Ghazal 20, Verse 5

{20,5}

yih kahaa;N kii dostii hai kih bane hai;N dost naa.si;h
ko))ii chaarah-saaz hotaa ko))ii ;Gam-gusaar hotaa

1a) what kind of friendship is this, that friends have become Advisors?!
1b) what kind of friendship is this, that the Advisor has become a friend?!

2) if only there had been some helper, if only there had been some sympathizer!

Notes:

Nazm:

The complaint about the friends is, why have they resolved on giving advice? (21)

== Nazm page 21

Bekhud Dihlavi:

Every friend has become an Advisor and exhorts me to renounce passion. If the claim of friendship had been observed, they would have treated the pain of my passion and thought of ways to restore the damage of grief. (42)

Josh:

What can be said about the pleasure of the speech! The countenance of the style is worth seeing. He says that the friends have become Advisors. (78)

FWP:

SETS == EXCLAMATION; KAHAN; SYMMETRY

Josh's remarks are as rhetorical as the original verse, and they also point up the degree to which the commentators award a monopoly to (1a), the more grammatically straightforward meaning, and completely exclude the equally possible (1b). But with only one meaning, where's the punch in this verse?

In support of (1b) can be offered the carefully contrived second line, which is equally applicable to either (1a) or (1b), and is ruefully amusing in either case. Whether the lover's friends become Advisors, or the Advisor becomes his friend, the lover is equally out of luck. They are all well-meaning no doubt, but they can't or won't give him what he wants. They are all trying to discourage his passion on prudential grounds, but he rejects those out of hand. He doesn't want someone to exhort and advise him to give up his passion, he wants someone to help him endure it, and to sympathize with him. His friends, who should do this, have taken alarm at his condition and have shifted to the Advisor's side; and/or the Advisor (who is given the plural verb out of respect) is offering him a well-meant but worthless 'friendship' that doesn't fool him for a minute.

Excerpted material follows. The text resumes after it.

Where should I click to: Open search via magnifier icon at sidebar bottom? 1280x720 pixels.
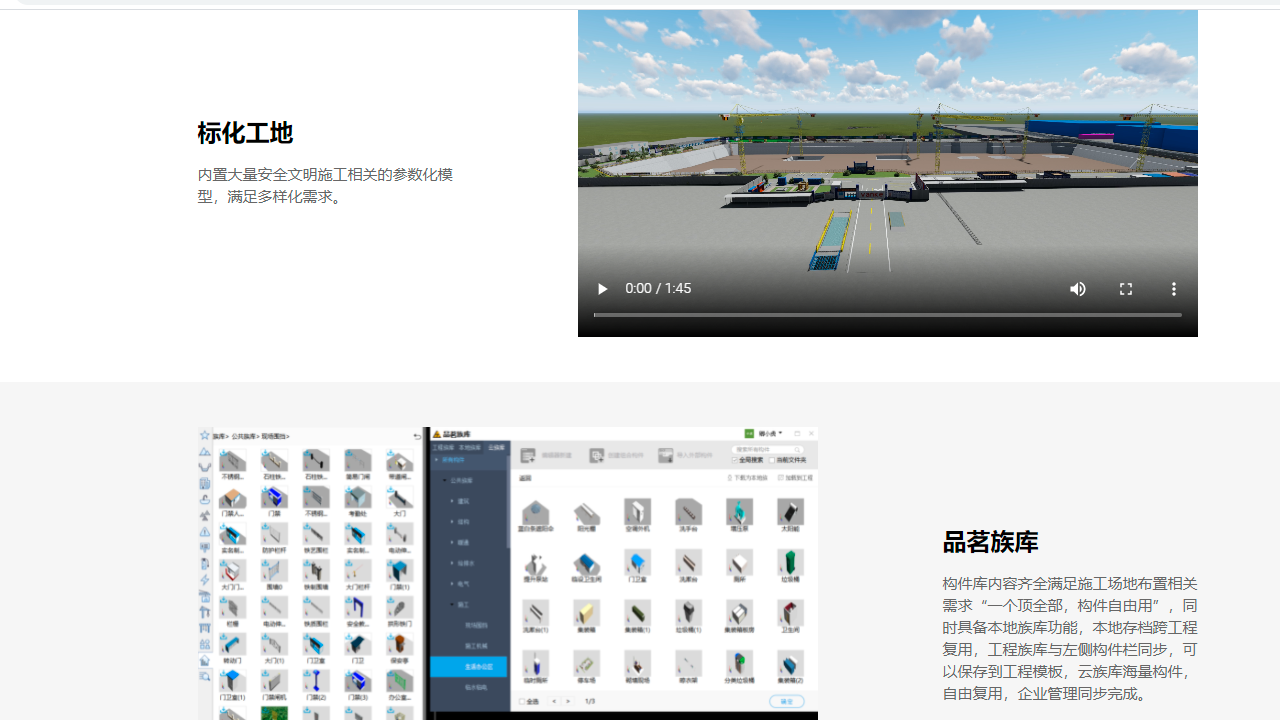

And, of course, 'what kind of friendship is this?' might be more than a rhetorical question, it might be an actual inquiry. In which case we could wonder whether one phrase of the second line applies to the friends, and the other to the Advisor, so that two kinds of friendship are envisioned? Or are both phrases applicable to both, since their behavior is equally remote fromthe kind of friendship the lover craves? Ghalib's inshaa))iyah speech never will hold still long enough to be nailed down.